Paul Wallace: The Internet is killing religion (and science too)

That'll preach: Adam Conover from Adam Ruins Everything

It is true.

The Internet is killing religion not because it exposes people to new ideas, and not because it tends to draw out everyone's inner troll, and not because parts of it are rabbit holes of pornography and hate.

It is killing religion in the same way it is killing science.

It may appear that the Internet has been nothing but a boon for science: results are shared immediately and democratically, in the best scientific tradition. And the raw data now available online are unbelievably rich, comprising a deep mine from which fresh knowledge is regularly drawn (this is true for astronomy, at least; I assume it's true for other branches of quantitative science).

The Internet is killing religion (and science too) because it aggressively discourages the practice of sustained, undistracted attention to the real world.

This is not a new lament but the depth of the problem, I believe, is unappreciated. The practice of paying uninterrupted attention to people, nature, and ideas is the taproot of all worthy religion and science (as well as creative work of any kind).

Three years ago I wrote a New Year's post. In it I mentioned Simone Weil (a spiritual writer and activist) and Isaac Newton (a scientist). Both of them were absolute masters of paying attention, of not being distracted, and both credited non-distraction as the source of their insights.

Weil's idea of paying attention is subtle and theologically oriented. She argues that paying true attention to anything - a suffering human being or even a problem in geometry, say - is essential for the development of our capacity to see and know others and God too. The idea is to hold the object of one's attention at a (short) distance from other thoughts that threaten to crowd it out:

Attention consists of suspending our thought, leaving it detached and empty... Our thought should be in relation to all particular and already formulated thoughts, as man on a mountain who, as he looks forward, sees also below him, without actually looking at them, a great many forests and plains. Above all, our thought should be empty, waiting, not seeking anything.
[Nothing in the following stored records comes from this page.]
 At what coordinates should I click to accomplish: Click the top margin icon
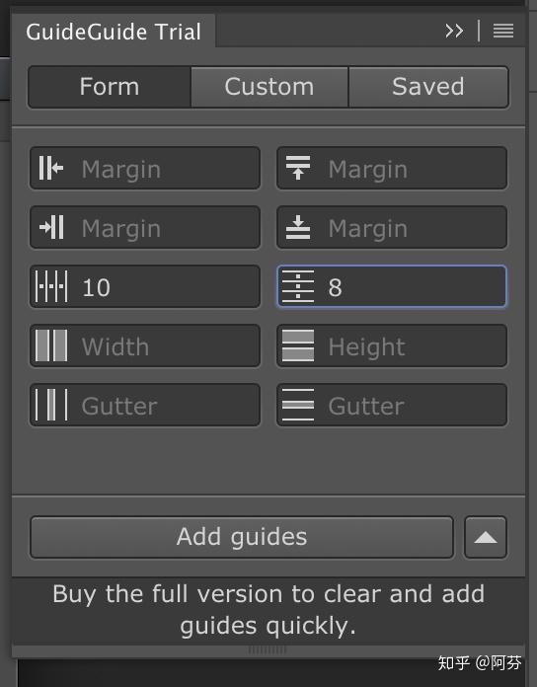pyautogui.click(x=298, y=168)
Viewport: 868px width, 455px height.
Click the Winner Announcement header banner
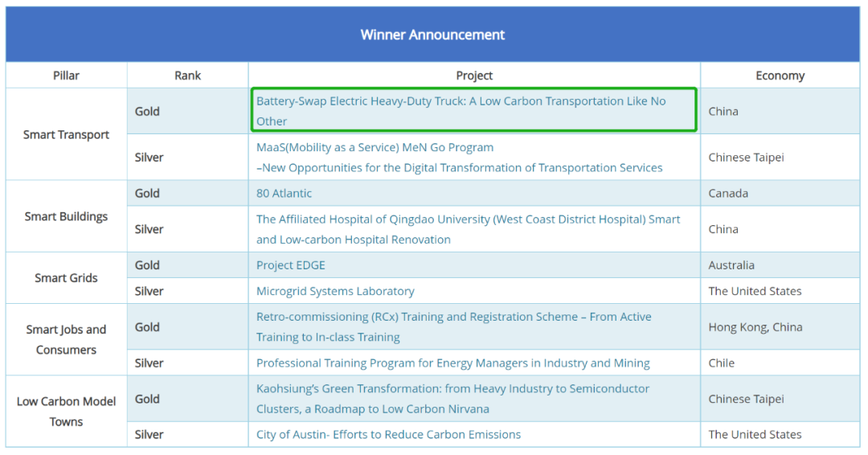pos(432,35)
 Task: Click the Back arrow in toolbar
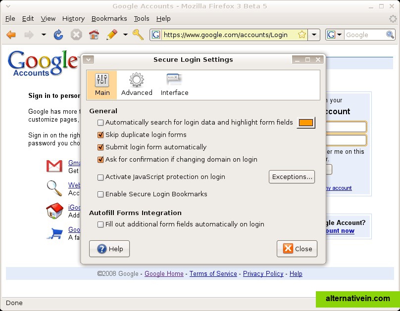click(11, 35)
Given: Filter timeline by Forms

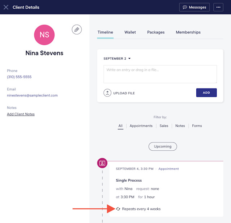Looking at the screenshot, I should point(197,126).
And James Gleick wrote about Newton that

[His] patience was limitless. Truth, he said much later, was the "offspring of silence and meditation." And he said: "I keep the subject constantly before me and wait 'til the first dawnings open slowly, by little and little, into a full and clear light."

Not everyone can be a Simone Weil or an Isaac Newton. But we all have capacities for meditation and attention, and the Internet is antagonistic to their development. It is not a neutral medium. I think this is pretty obvious.

In that same New Year's post I wrote about my desire to live more deliberately in 2013, to be, in my own little way, more like Weil and Newton. Things were pretty heavy in my life - my dad had been diagnosed with multiple myeloma and I did not have steady work. In the face of this I renewed my effort to pay attention, to not be distracted by a hundred trivial things, to do what I was doing and to be where I was.

I'm not sure how that worked out.  On one hand my dad's cancer and my insecure financial situation did make reality more real for me, which is always good (update: today I have steady work and Dad's scans are clear). And I did make a conscious effort to calm down, to listen, to not snap at my family, and to be more attuned to the always-present "divine solution," as a dear friend puts it.

On the other hand I got an iPhone and began to carry the Internet around with me. Smart phones, of course, are diversion distilled, the very essence of agitation. Mine is a fly banging around inside my skull as I try to read, write, listen, think, walk, eat, talk, and sleep. I find it very difficult to pay attention - real attention - to anything other than the Internet for more than five minutes (I have therefore become exactly what the phone makers want: a slave of commerce). Today my attention span has been reduced to approximately that of a squirrel monkey.

Maybe it's just me. I don't know. But I'm not the only one staring at his phone at red lights. I see it every day, and I'm sure you do too. This is unmarked territory for us. It really is a new thing, this relentless distraction. I wonder what the long-term cumulative effect of non-stop mental disturbance will be, and how it will shape our next generation, and particularly its religious leaders and scientists. I would like to be optimistic about it, but even here at the new year I'm finding that pretty hard to do.